Afternoon is for reading and nibbling gingersnaps in our sleeping bags. After pudgy pies, it’s time for a night hike. We turn off our headlamps and it’s seriously dark. You can’t see a mitten in front of your face. Kind of weird that we rarely feel this way anymore—a smidge scared, exhilarated. I flip my headlamp back on until I see the dogs’ eyes glow back from the forest. They are in heaven. And so are we.
That night we laugh at minimum six times an hour, even more when we play Cards Against Humanity. We wake up and chop wood for exercise. There’s a SHWOOOOOOOMP sound as the noon sun melts snow off the roof. May as well watch it slide off in slippery chunks, just for fun. We hike, then spend large swaths of time staring into the forest and shooting the breeze. Hypothetically, we ask each other, which of these trees would you pick for your Christmas tree? Would you ever just want to live here?
Let’s face it. We all think we can do it, especially since we are under the spell of a weekend in the woods. We’ll just rent our real house, sell what we don’t need, sail away on our sleds into this forest forever. Live skinny. Clear our minds of all but the nitty-gritty.
Because that’s what we really love, right? The lack of worry. It’s not that all the stuff that’s nagging and looping in the brain goes away. Silly stuff, like am I seriously going to fit in a dress for the company holiday party and I hope I paid the water bill. Serious stuff, too. Do I drink too much? Are we too old to try having a kid? Worries are just softer here. They kind of get lost in the wood smoke.

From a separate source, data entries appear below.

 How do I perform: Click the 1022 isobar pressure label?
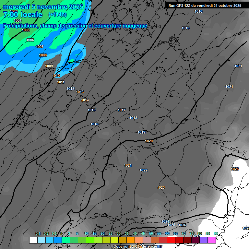(x=143, y=170)
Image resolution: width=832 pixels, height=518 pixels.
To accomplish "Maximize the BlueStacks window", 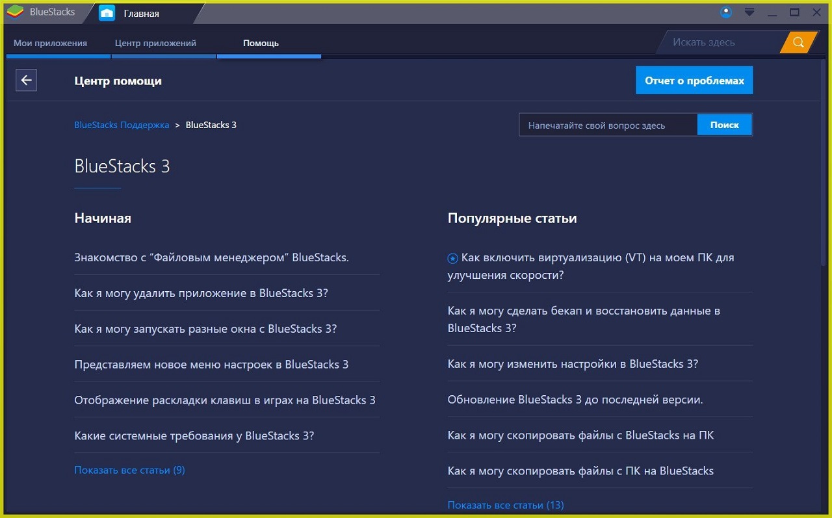I will coord(794,12).
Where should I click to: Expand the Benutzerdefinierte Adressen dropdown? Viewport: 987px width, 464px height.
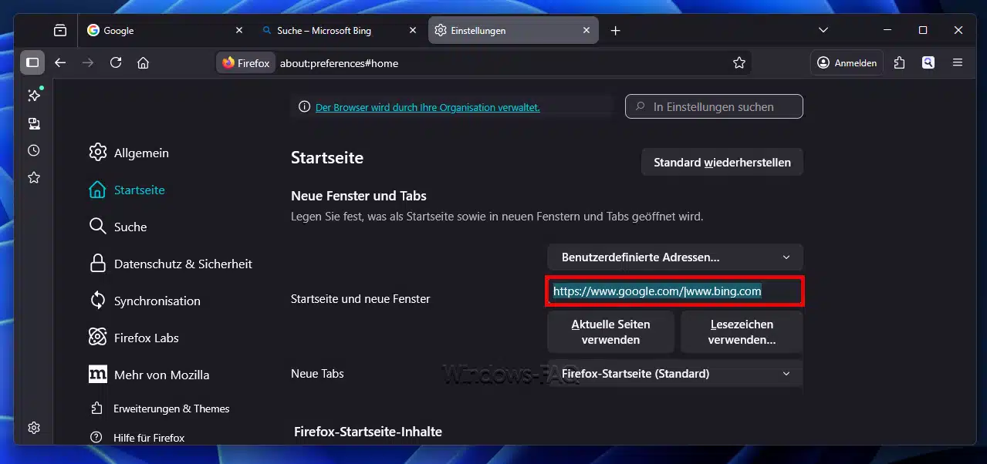pyautogui.click(x=674, y=257)
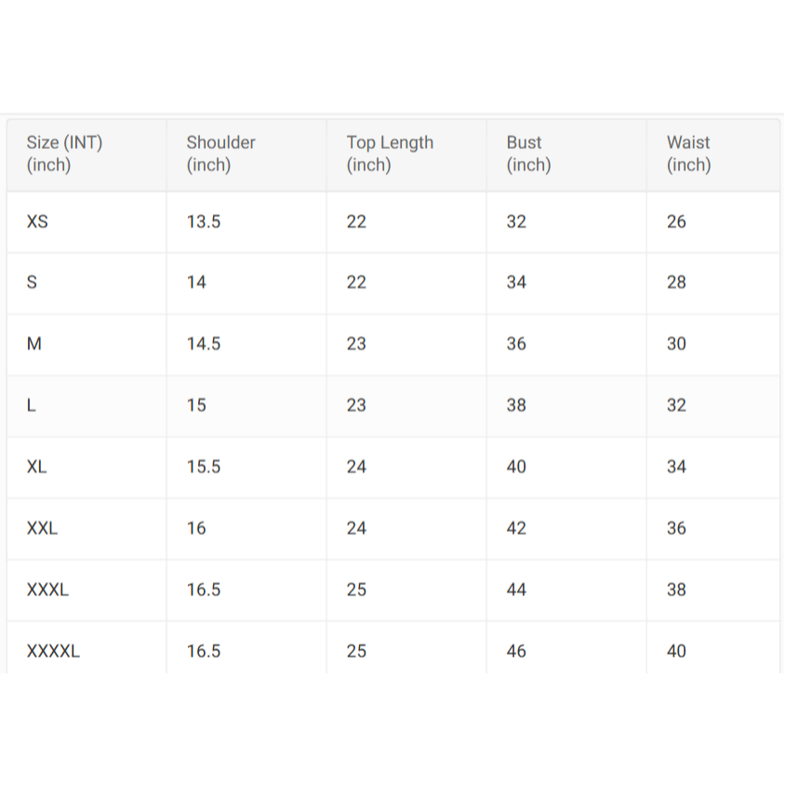Viewport: 785px width, 785px height.
Task: Select the L size row label
Action: point(32,406)
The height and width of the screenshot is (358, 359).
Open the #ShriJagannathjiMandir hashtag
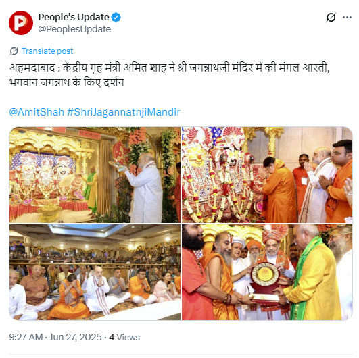[x=124, y=112]
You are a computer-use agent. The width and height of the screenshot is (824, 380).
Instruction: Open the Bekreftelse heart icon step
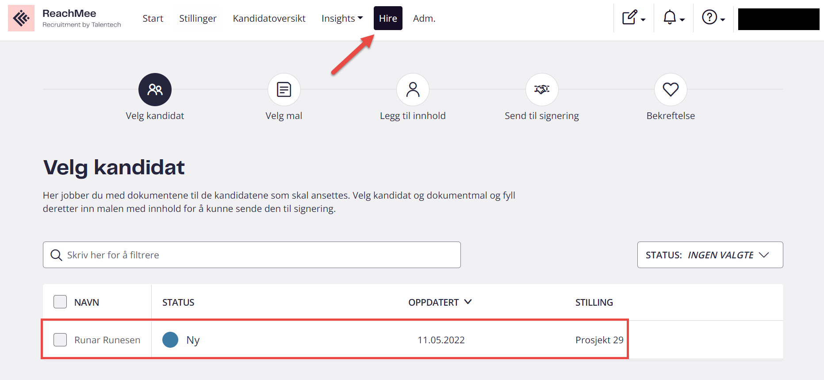click(671, 89)
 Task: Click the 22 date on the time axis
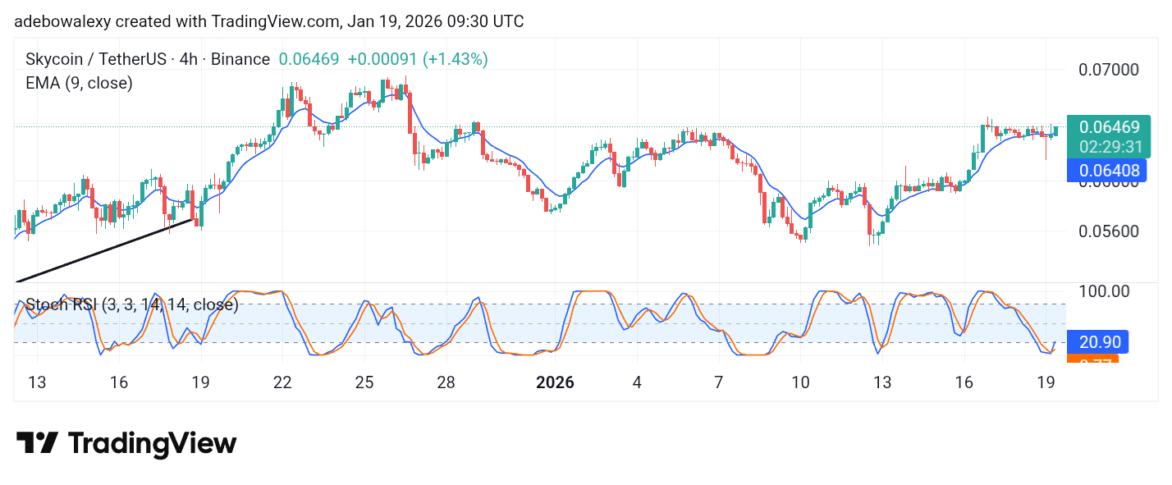[x=282, y=382]
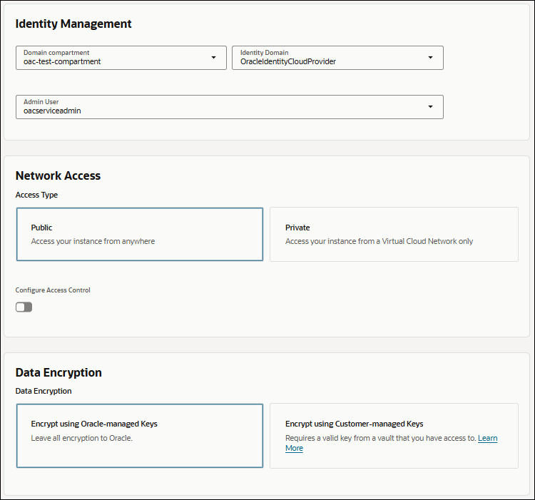This screenshot has width=535, height=500.
Task: Select Encrypt using Oracle-managed Keys
Action: coord(140,436)
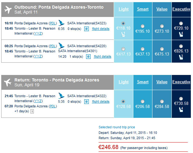
Task: Click the PDL airport code on the 08:25 departure
Action: (53, 46)
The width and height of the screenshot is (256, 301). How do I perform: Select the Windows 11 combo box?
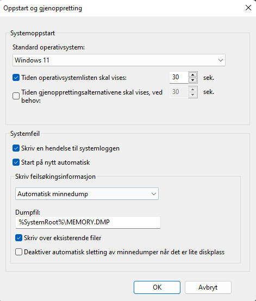click(119, 60)
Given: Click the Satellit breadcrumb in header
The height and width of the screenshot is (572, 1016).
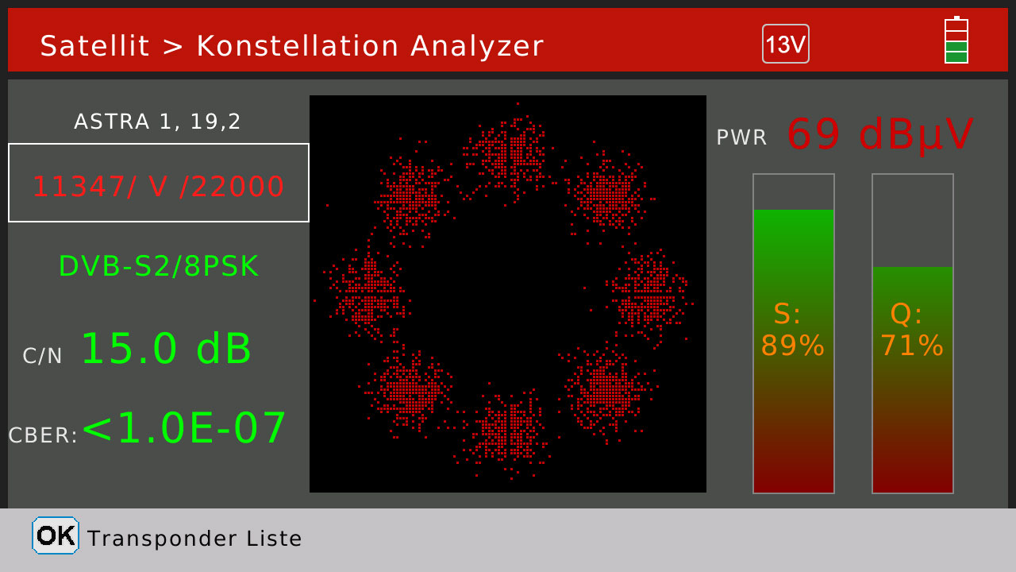Looking at the screenshot, I should tap(94, 46).
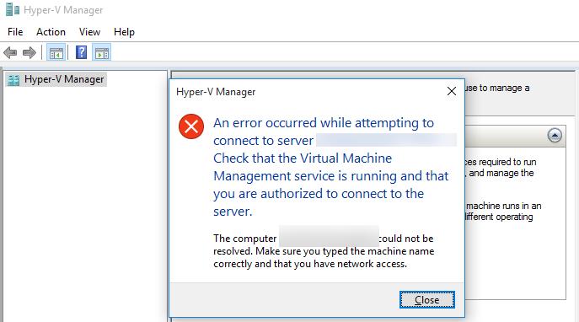The width and height of the screenshot is (579, 322).
Task: Click the server icon beside the Hyper-V Manager node
Action: (x=13, y=80)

We take better care of each other here, too. Both as spouses and as friends. One person fries the morning bacon, watching it like a hovering mother. Another throws logs on the fire while everyone else catches a catnap. Someone gets the brilliant idea to steep our Earl Grey tea in the pint of Smirnoff. We have another old-fashioned pioneer party, lit by just candles and our buoyant moods. It’s amazing. The dogs flop on the floor by the stove to dry their fur, while we lean back to warm our socks, and they look at us as if to say you finally get it.
But morning comes again. And the let’s-face-it part. The outhouse toilet seat is like ice. None of us has taken more than a washcloth bath since Friday. The chip dip has ice crystals in it, and we’re going to get a mighty nice workout replacing the wood we burned through staying up till 2 a.m.
So we split logs, replenish the stacks for the next lucky bum who rents the cabin. We pack out, and the dogs prance alongside us, clearly not aware that this is the last hike of the weekend. We’re not quite ready to break the spell, so we stop at a tavern. It has, inexplicably, cushy carpeting on the actual bar. Carpet that welcomes our wood-chopping, gear-lugging elbows.
“Where were you camping?” the bartender asks, filling our Cokes from the gun. Funny, we hadn’t mentioned it. The long-john shirts give us away and the zesty, mesquite-y scent on our hair and deep in our skin. We tell her very little, just sit and sip and laugh a little more, regretting that we’re all going to have to take showers and rejoin the real world. But there’s a lovely, lucky thing about a weekend like this. We’ve let the wood smoke sink in, soak and cure us. And thank God it’ll take more than a hot bath to wash it out completely.
Emily Betz Tyra writes from Milwaukee. A former Traverse associate editor, she is now senior editor at Taste of Home magazine.